» Activity
As you restate the entries, keep every word intact and leave out whatever images they hold.

» Supplied records
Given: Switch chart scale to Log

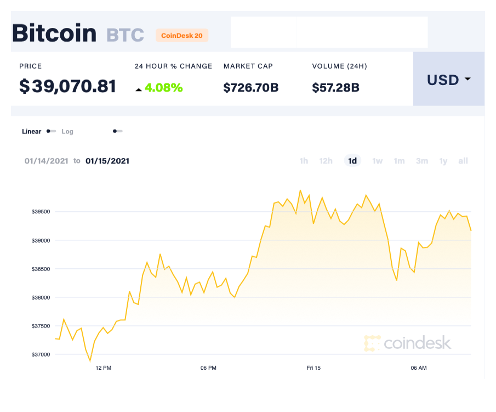Looking at the screenshot, I should [x=67, y=132].
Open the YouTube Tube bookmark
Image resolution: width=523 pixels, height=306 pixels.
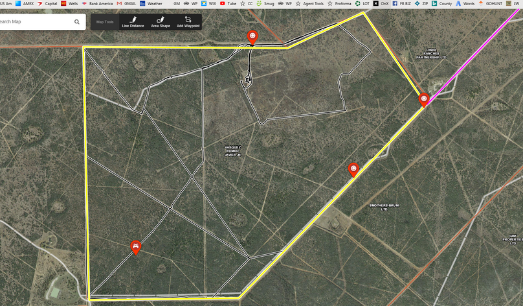tap(227, 3)
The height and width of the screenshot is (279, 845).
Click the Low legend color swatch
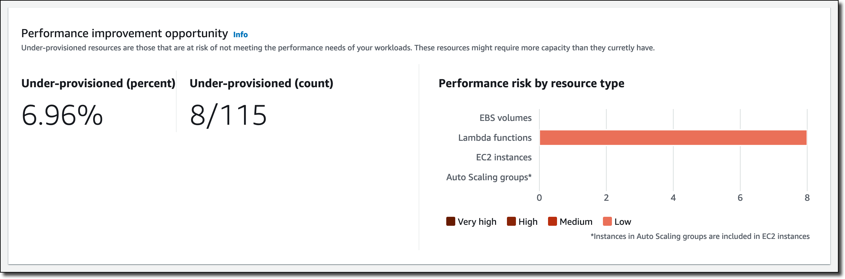pos(607,221)
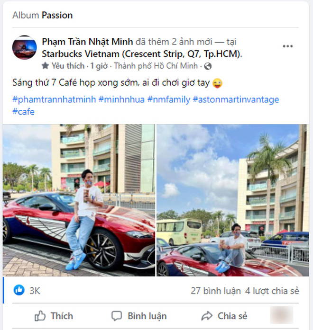This screenshot has width=313, height=330.
Task: Open the left photo of the car
Action: 79,200
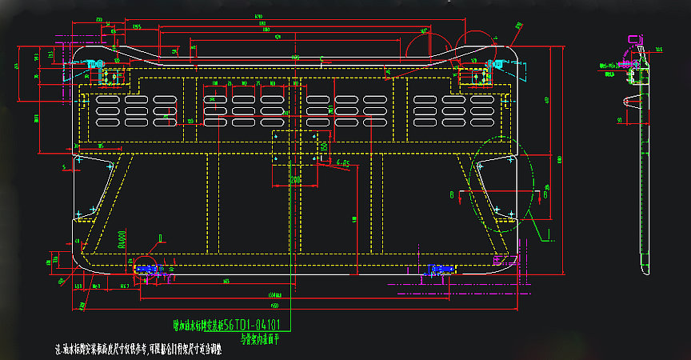Click the detail label I beside green circle
The image size is (691, 360).
pos(549,231)

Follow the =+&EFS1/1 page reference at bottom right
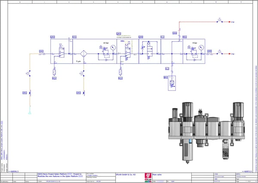pos(242,171)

» Answer area
Given: Switch chart scale to Log

Looking at the screenshot, I should [x=67, y=132].
Open the YouTube Tube bookmark
Image resolution: width=523 pixels, height=306 pixels.
tap(227, 3)
The height and width of the screenshot is (279, 845).
Click the Low legend color swatch
pos(607,221)
This screenshot has width=313, height=330.
Task: Open the left photo of the car
Action: 79,200
Click the detail label I beside green circle
The image size is (691, 360).
pos(549,231)

Follow the =+&EFS1/1 page reference at bottom right
pos(242,171)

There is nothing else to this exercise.